A Social Weather Stations (SWS) survey showed that a number of Filipino families who experienced involuntary hunger at least once in the past three months increased to 27.2%.

According to the latest survey commissioned by Stratbase Group, figure is higher than the 25.9% recorded in December, 2024 and is the highest since the record high of 30.7% during the COVID-19 pandemic in September 2020.

Involuntary hunger means “being hungry and not having anything to eat.”

Conducted from March 15 to 20, 2025, the survey found that hunger during this month was 6 points higher than 21.2% in February.

The highest hunger percentage was recorded in the Visayas at 33.7%.

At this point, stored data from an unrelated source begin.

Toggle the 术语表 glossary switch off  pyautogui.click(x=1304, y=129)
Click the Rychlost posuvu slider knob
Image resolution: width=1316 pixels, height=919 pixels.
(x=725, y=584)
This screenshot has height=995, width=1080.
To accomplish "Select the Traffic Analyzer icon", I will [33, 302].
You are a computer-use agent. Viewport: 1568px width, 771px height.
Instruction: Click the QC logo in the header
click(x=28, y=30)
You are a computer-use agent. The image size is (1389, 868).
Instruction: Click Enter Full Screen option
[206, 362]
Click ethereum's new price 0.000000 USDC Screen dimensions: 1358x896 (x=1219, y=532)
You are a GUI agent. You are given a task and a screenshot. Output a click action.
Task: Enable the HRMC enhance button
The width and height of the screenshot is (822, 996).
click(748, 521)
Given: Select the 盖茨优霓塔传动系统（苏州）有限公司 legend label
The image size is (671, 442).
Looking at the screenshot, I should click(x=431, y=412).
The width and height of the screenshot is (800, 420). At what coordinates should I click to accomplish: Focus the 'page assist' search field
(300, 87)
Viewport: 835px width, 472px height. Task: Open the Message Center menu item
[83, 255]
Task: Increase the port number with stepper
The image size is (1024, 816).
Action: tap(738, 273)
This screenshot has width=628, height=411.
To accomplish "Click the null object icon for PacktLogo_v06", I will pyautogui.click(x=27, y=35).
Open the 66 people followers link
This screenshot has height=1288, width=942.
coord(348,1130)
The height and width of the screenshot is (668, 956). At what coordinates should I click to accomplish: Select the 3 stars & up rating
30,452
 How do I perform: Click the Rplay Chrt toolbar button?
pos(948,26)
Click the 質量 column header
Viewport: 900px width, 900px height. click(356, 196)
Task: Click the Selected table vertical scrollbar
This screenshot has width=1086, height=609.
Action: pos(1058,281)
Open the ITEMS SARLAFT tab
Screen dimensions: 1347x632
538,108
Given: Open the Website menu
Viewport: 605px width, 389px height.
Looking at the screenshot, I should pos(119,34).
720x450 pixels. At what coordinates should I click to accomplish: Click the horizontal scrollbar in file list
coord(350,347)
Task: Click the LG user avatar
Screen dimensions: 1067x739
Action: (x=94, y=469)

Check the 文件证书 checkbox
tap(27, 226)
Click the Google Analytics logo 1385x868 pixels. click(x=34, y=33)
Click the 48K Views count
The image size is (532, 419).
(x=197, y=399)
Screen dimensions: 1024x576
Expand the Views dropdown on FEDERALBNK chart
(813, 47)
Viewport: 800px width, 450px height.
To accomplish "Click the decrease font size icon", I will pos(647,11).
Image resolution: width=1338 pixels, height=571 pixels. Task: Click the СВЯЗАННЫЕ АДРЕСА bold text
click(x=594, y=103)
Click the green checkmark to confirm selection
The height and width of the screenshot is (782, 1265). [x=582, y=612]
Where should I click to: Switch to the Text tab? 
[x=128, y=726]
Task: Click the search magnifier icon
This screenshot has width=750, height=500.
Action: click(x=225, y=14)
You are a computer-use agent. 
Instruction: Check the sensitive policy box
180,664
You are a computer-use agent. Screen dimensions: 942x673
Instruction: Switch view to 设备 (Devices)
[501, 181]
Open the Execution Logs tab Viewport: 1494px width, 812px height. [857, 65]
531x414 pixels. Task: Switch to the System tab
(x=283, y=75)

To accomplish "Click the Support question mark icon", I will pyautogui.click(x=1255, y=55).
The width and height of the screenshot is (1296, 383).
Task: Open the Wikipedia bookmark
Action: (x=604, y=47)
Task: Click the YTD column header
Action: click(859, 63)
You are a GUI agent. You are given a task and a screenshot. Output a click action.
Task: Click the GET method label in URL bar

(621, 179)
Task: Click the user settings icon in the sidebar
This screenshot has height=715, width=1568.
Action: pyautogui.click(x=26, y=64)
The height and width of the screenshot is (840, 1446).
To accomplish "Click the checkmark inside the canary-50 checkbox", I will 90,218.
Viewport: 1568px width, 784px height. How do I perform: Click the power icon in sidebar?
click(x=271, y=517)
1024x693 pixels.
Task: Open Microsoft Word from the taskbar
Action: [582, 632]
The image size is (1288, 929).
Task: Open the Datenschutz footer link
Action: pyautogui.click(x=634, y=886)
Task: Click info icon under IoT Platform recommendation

This was followed by Metro Manila at 28.3%, Mindanao at 27.3%, and Balance Luzon at 24%.

“Compared to February 2025, the incidence of hunger rose by 13.7 points from 20.0% in the Visayas, 4.9 points from 19.1% in Balance Luzon, and 4.0 points from 23.3% in Mindanao. However, it hardly moved from 27.3% in Metro Manila,” the SWS survey said.

Of the 27.2% families who experienced hunger, 21% had moderate hunger while 6.2% suffered from severe hunger.

Moderate hunger refers to those who experienced hunger “only once” or “a few times” in the last three months.

Meanwhile, severe hunger refers to those who experienced it “often” or “always” in the previous three months.

The survey was conducted through face-to-face interviews of 1,800 registered voters nationwide.

It has sampling error margins of ±2.31% for national percentages, ±3.27% for Balance Luzon, and ±5.66% each for Metro Manila, the Visayas and Mindanao.